Listening, guiding, solving problems all in a day’s work for Brandman academic advisors
That academic advisors advise students about their academic programs is obvious. And at many colleges and universities, that’s exactly where a description of what they do would end.
That’s not the case at Brandman.
“Many of our students, who often come back after time away or after a bad experience at another school, may not realize how much support they need or they may not even know what’s available,” said Don Scott, director of Advising and Retention Services for the university.
“We don’t necessarily solve all the problems but we represent a critical and consistent touch point to empower them to access the right resources. It’s knowing how to make that connection that’s meaningful and that will help support them.”
Opening their eyes to options
Ask Cem Burnham, an academic advisor at the Walnut Creek campus, to give an example and it doesn’t even take a full second for him to come up with one.
“I usually work with undergraduate veteran students,” said Burnham. He’s discovered that those students often gravitate to degrees in areas they’ve already had some experience with through the military. He sees it as his job to help them explore options.
“I remember one who thought he should study criminal justice. But what we discovered is he really wanted to become a teacher. So the first step was to complete a bachelor’s and then go on to get a credential. I try to connect them to their bigger goals. We expand on what they already know but also look to see what else is out there in the world for them,” said Burnham.
“We try to educate them about all the options. There’s nothing wrong with staying with their first option. But we’ve learned that once you have that conversation, they might want to take their lives in another direction.”
Working toward solutions
Karyn Lawrence, also an academic advisor at the Walnut Creek campus, sees herself as a problem-solver. “I can’t express communication enough,” she said. Lawrence encourages her advisees, mostly students in the School of Education, to talk to her if they find themselves struggling.
“Sometimes students are having difficulties and they’re shy about it. But most times we can help them out and come up with a plan to resolve the issue,” she said. Sometimes that’s just reminding them about other resources such as the Online Writing and Math Center or the Office of Accessible Education. Sometimes that’s adjusting their course schedule so they have the time to also prepare for the various exams they need to take.
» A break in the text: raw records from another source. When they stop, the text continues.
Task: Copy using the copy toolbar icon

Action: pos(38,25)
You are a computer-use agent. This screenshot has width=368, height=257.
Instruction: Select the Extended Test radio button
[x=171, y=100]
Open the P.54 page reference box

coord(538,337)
“Other times what they plan to do just isn’t feasible,” said Lawrence, particularly if they’re facing personal issues that can make it difficult to carry multiple courses in one session.
Because they are campus-based, the academic advisors can also stop by classrooms to offer reminders and make announcements. “That’s a benefit. We’re here to support them and to encourage them to reach out with questions.”
Both Lawrence and Burnham have seen academic advising from the other side.
“I went to a school that had 40,000+ students. I probably saw my academic advisor once in four years,” she said.
Burnham, while he has not served in the military directly, did grow up a “military brat,” who moved all over the place. “I know some of the bases they (his advisees) have been to. I understand the services they need. They’re not traditional transfer students.” He makes sure he knows what the military terms mean that sprinkle their conversations and keeps the Veterans Resources book handy.
He also thinks that students who may have attended larger universities might not realize the extent to which academic advising can assist them. “We’re so personalized. We stay with them from point “A” all the way through. When they want to quit, we remind them of the bigger picture. We have that extra involvement that they’re not expecting. We’re very committed, and they get a sense of that.”
“Sometimes they tell us they’re surprised we remember their names. I say I remember all my students because that’s just the way it is here,” said Burnham.
Lawrence said in the School of Education they have a dual advising model with students assigned to both an academic advisor and a faculty member, adding that the faculty support is really important for answering career-specific and curriculum questions.
Lawrence, who has a master’s in mental health counseling, became interested in working in higher education when she did an internship in a college counseling center where counselors did both mental health counseling and academic advising. She liked the less clinical approach and opted for academic advising when she moved to California from Wisconsin three years ago, but finds those counseling skills come in handy, particularly with adult students.
“They go through a lot of things. Medical issues, parents passing away or caring for elderly parents or young children. So there is often emotional stress. We support them through all of it.”
Scott sees his primary responsibility as setting a course for the global advising team at all of the campuses while providing support to each advisor and the campus directors.
“Our advisors take a very developmental approach in their work with students. We meet the student where they are and with what they need. We try not to make assumptions about what that might be.”